Beyond these specifics, I would hope you write to both your mother and me frequently as well as to your brother, your grandparents, uncles, aunts, cousins and friends from school. It is no small thing for a parent to send their oldest child off for the summer. Each time you tell us you are Okay, you will make our hearts calmer.

You are blessed with loving family and friends; you should remember to reciprocate that love. All your family and friends desperately hope you will want them to be a part of your life so every time you send a note and share an experience; it is like giving them a bouquet of flowers.

One final thought to you, William… to you, our brave young son off at camp for the first time: Do not be afraid, William. If you are ever sad or lonely, use the emotion to look deep into your soul and understand yourself better and know that, in time, you will be stronger because you went through the experience.
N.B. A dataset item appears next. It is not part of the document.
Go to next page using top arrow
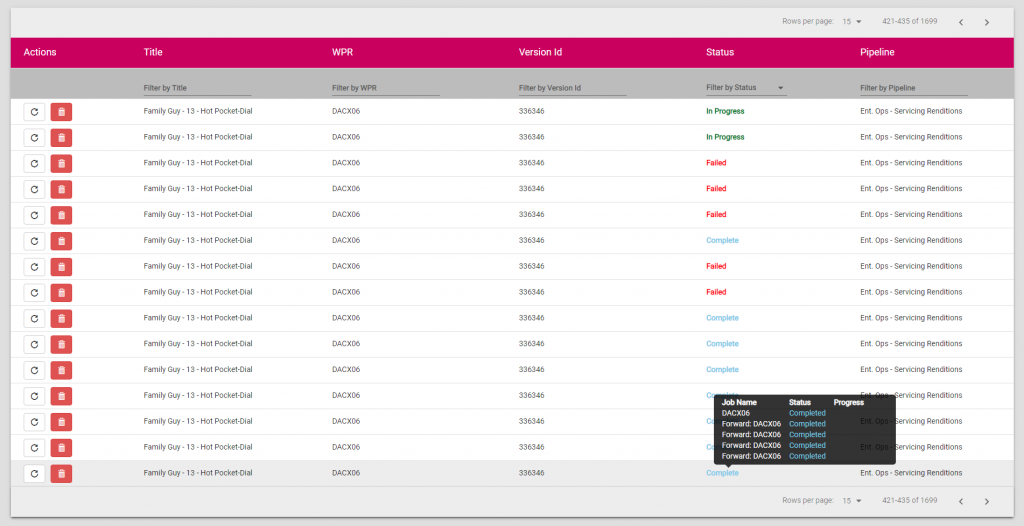The image size is (1024, 526). point(987,22)
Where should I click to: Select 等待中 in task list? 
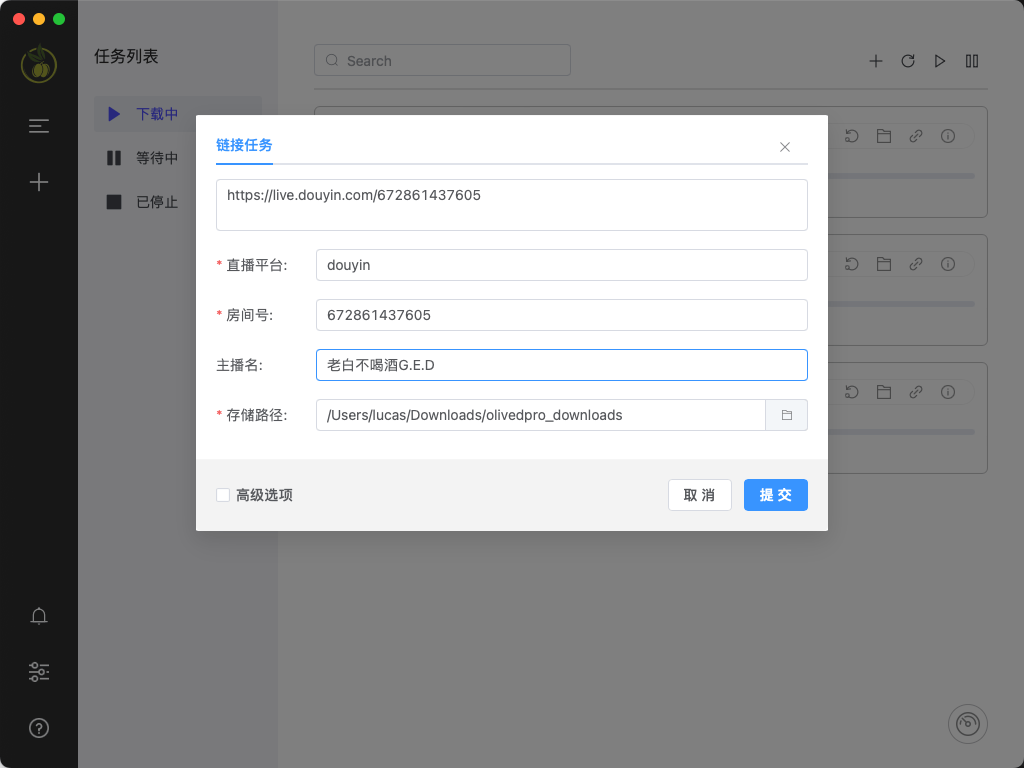(157, 158)
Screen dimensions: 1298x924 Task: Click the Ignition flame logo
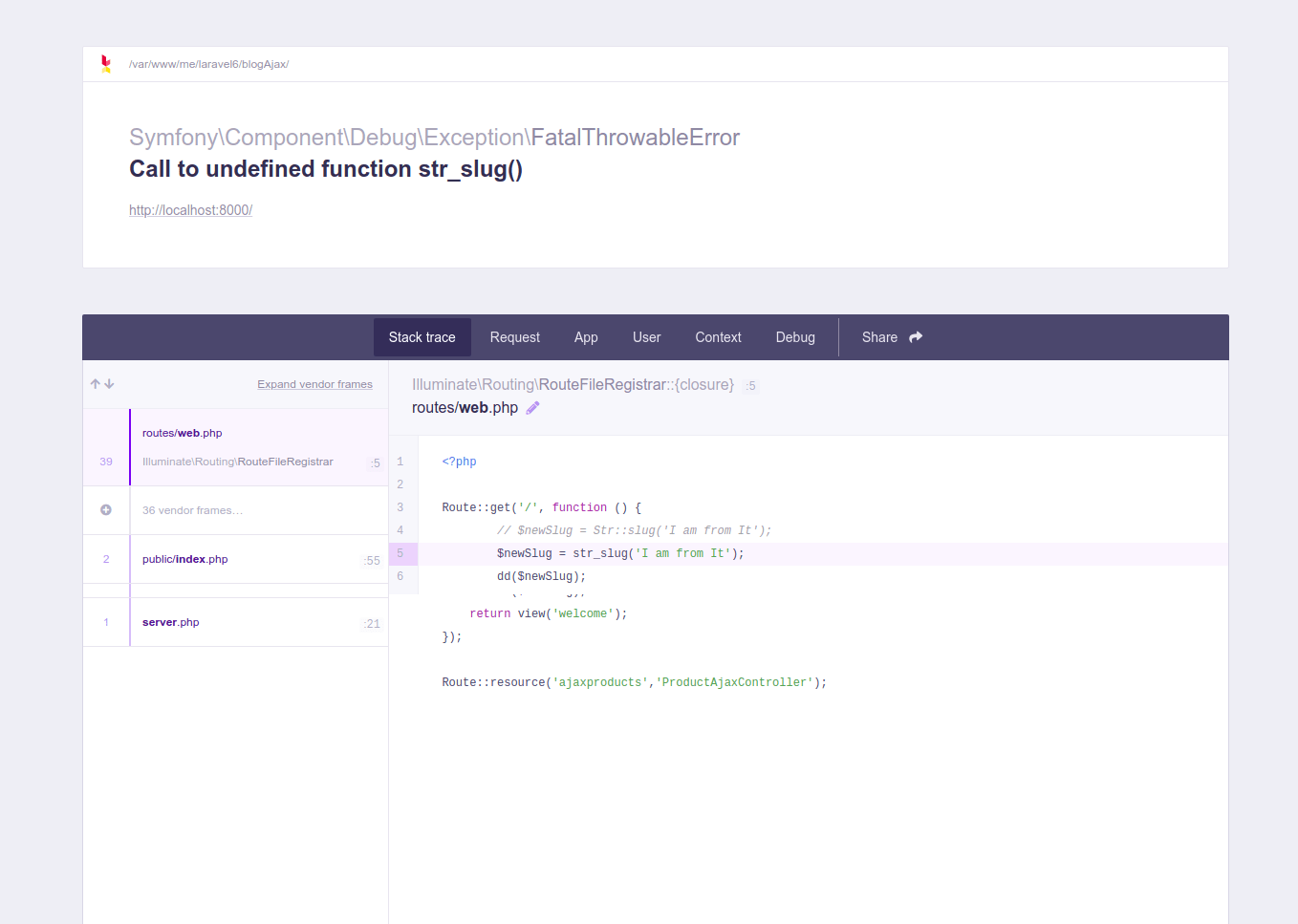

I hope some of this helps make the summer better. Though it is the reality of life that much of what you wish to accomplish, you must accomplish on your own, still, I hope you also know that now, and throughout our time together on this earth, if Mommy or I can ever help you in any way, you will always know you can turn to us.

Remember that wherever you go, no matter how distant your travels, you always have a home with us. A great poet named Robert Frost once defined home. He wrote:

“Home is the place where, when you have to go there,

They have to take you in.”

I remember the moment you were born and when the doctor placed you in my arms. I remember, in the hospital, typing my columns with one hand while I held you with the other because as long as I held you, you were happy, but if I put you down, you would certainly cry. Now, how proud I am that you are so independent. When we arrived at camp and you rushed off to audition, rushed off to achieve your goals, you made your father very proud.

I’m proud you can take care of yourself and proud that you care enough to try to take care of others. Make the most of every day; suck the very marrow from the bones of life. The Latin phrase is carpe diem — seize the day!

Oh, and, please, have a lot of fun!



So far we have received a few e-mails. William needs some more swim trunks and wants a Disco ball for a party they are going to have in the bunk. Those are on the way. 

I like to think that at moments of decision, my letter will be with him as well. Or maybe, just the fact that I love him enough to write this letter will, in the end, give him enough security that he can grow up to fly free.